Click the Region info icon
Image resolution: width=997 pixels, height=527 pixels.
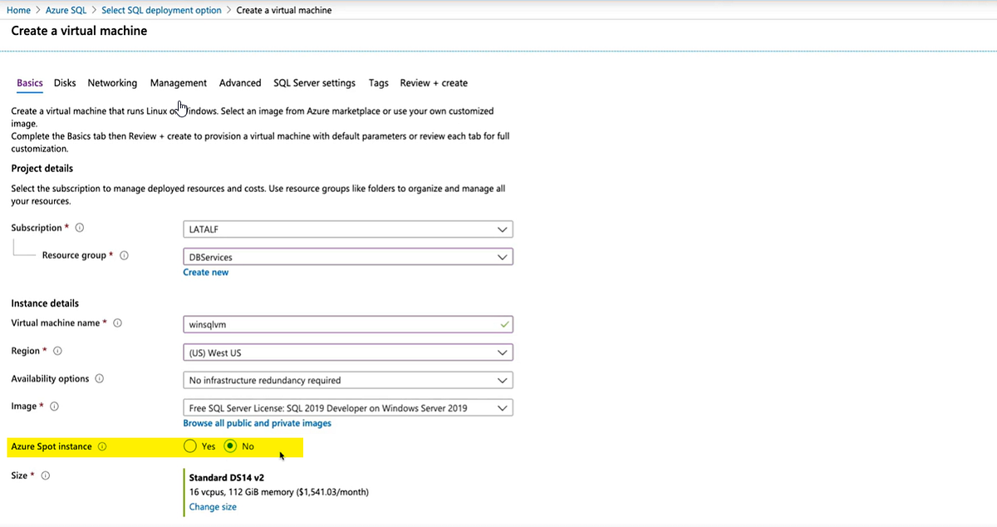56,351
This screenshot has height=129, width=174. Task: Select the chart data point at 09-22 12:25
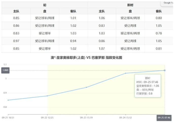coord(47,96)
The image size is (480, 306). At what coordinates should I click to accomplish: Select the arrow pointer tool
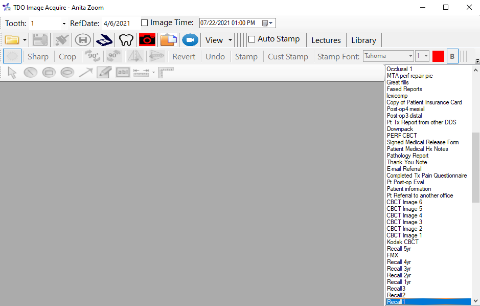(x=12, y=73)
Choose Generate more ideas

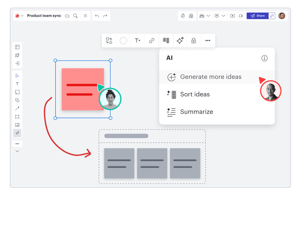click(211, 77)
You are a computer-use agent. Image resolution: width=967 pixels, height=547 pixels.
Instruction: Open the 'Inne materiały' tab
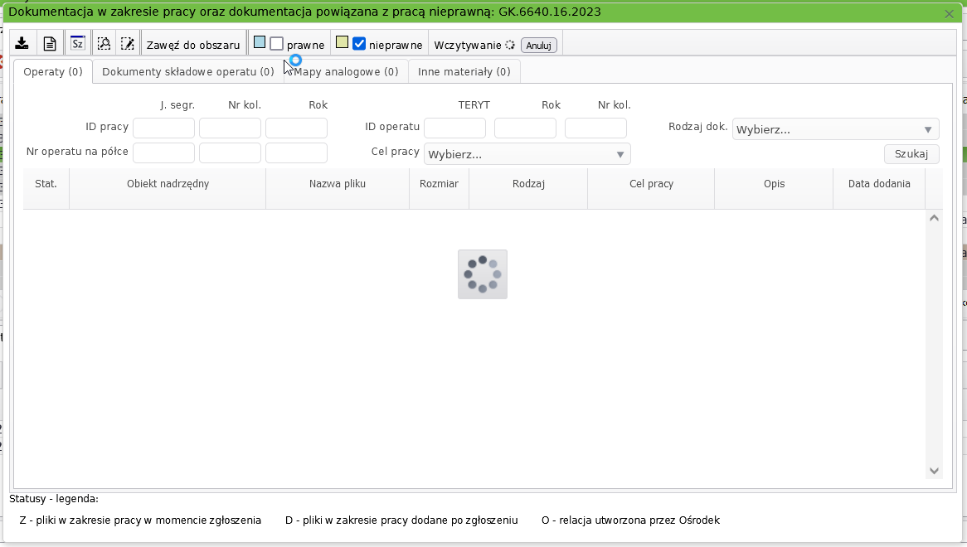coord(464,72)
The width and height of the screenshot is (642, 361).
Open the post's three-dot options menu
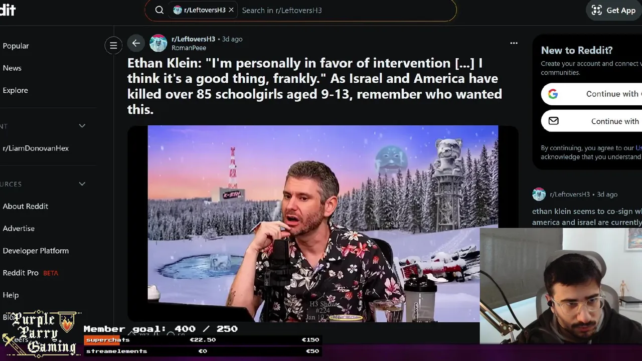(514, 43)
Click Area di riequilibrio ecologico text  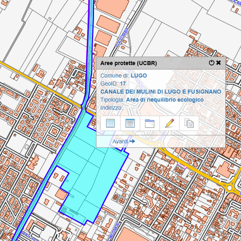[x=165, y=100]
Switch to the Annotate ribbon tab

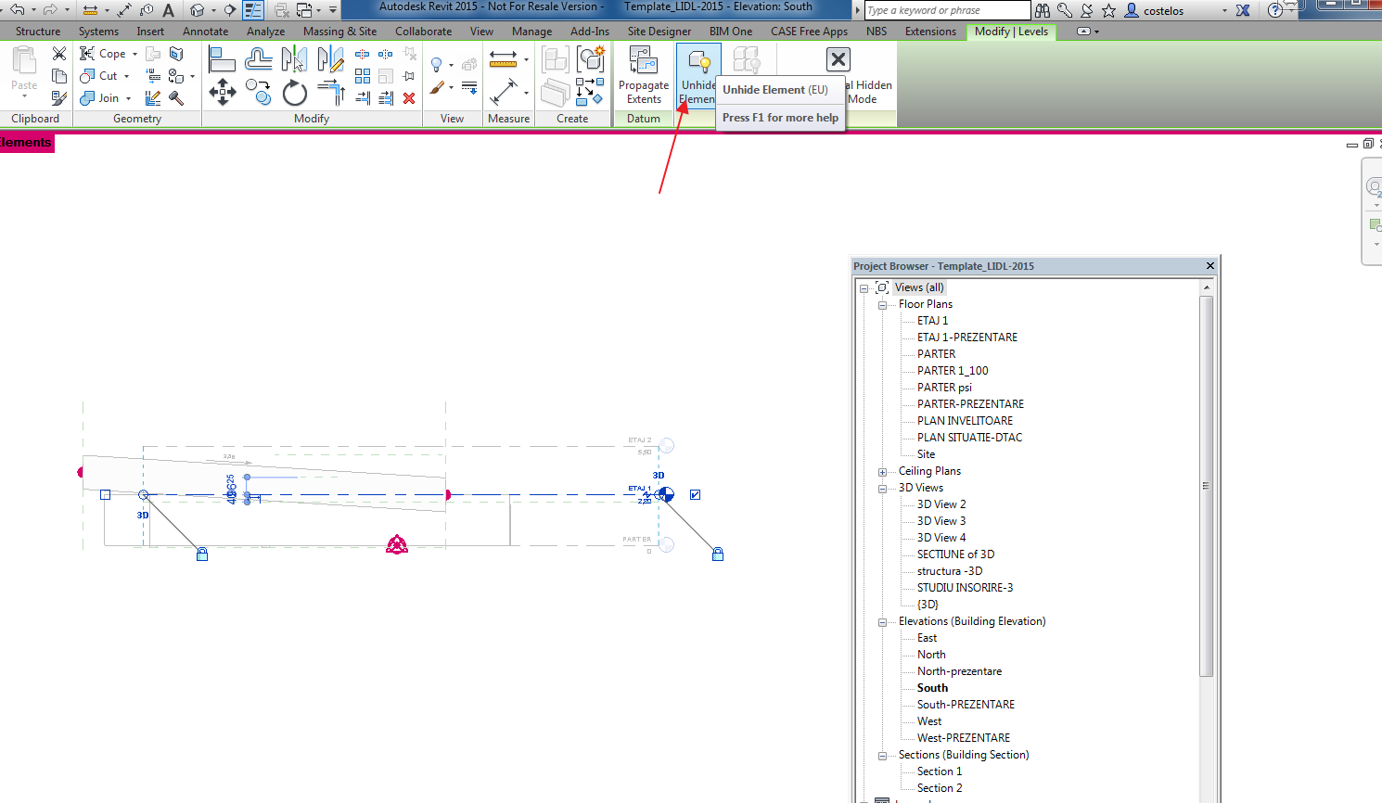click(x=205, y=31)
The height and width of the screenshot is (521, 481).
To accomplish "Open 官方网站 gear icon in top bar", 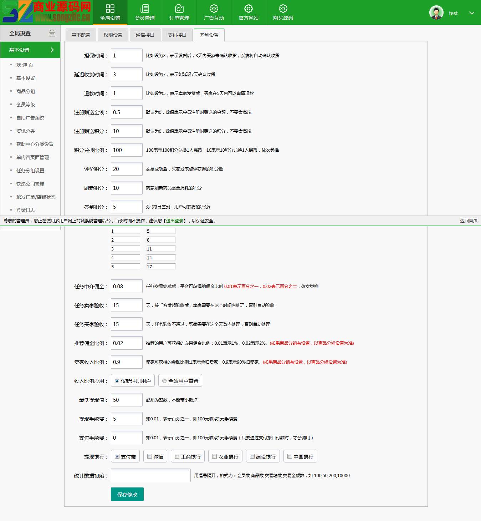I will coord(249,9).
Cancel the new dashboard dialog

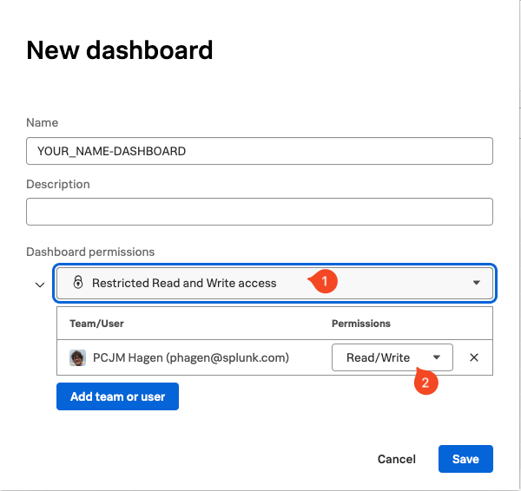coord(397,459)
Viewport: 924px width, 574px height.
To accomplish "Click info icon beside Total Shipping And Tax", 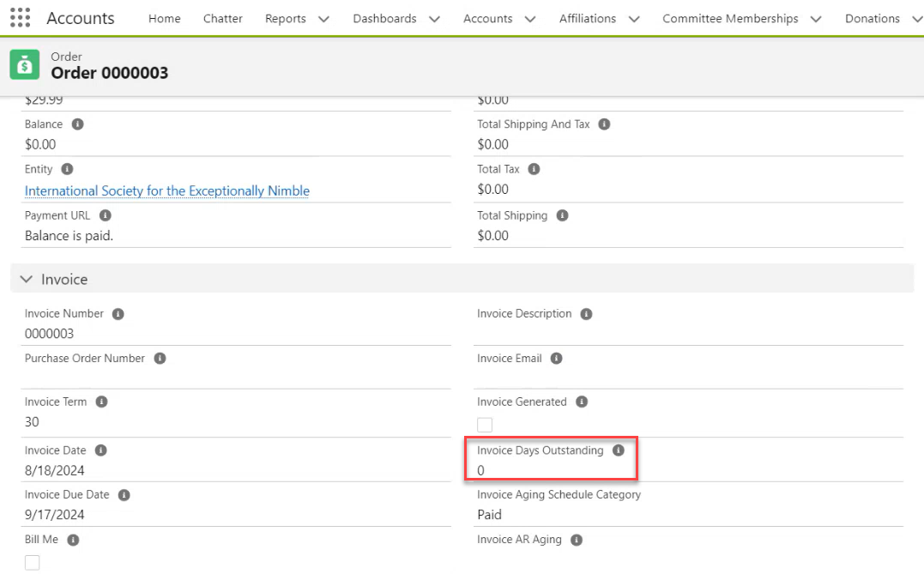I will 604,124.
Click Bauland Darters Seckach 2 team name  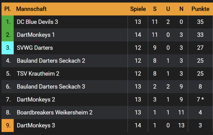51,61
● ● ● ● ●
→ **Directions for this task**: The answer should contain only the lines from the start of the records above through the line with "You are a computer-use", copied exactly, and no pictures.

→ **Your response**:
Click the Region info icon
Image resolution: width=997 pixels, height=527 pixels.
56,351
This screenshot has height=129, width=174. Task: Select the chart data point at 09-22 12:25
coord(47,96)
The image size is (480, 306). At what coordinates should I click to accomplish: Select the arrow pointer tool
(x=12, y=73)
Choose Generate more ideas

click(211, 77)
You are a computer-use agent. Image resolution: width=967 pixels, height=547 pixels.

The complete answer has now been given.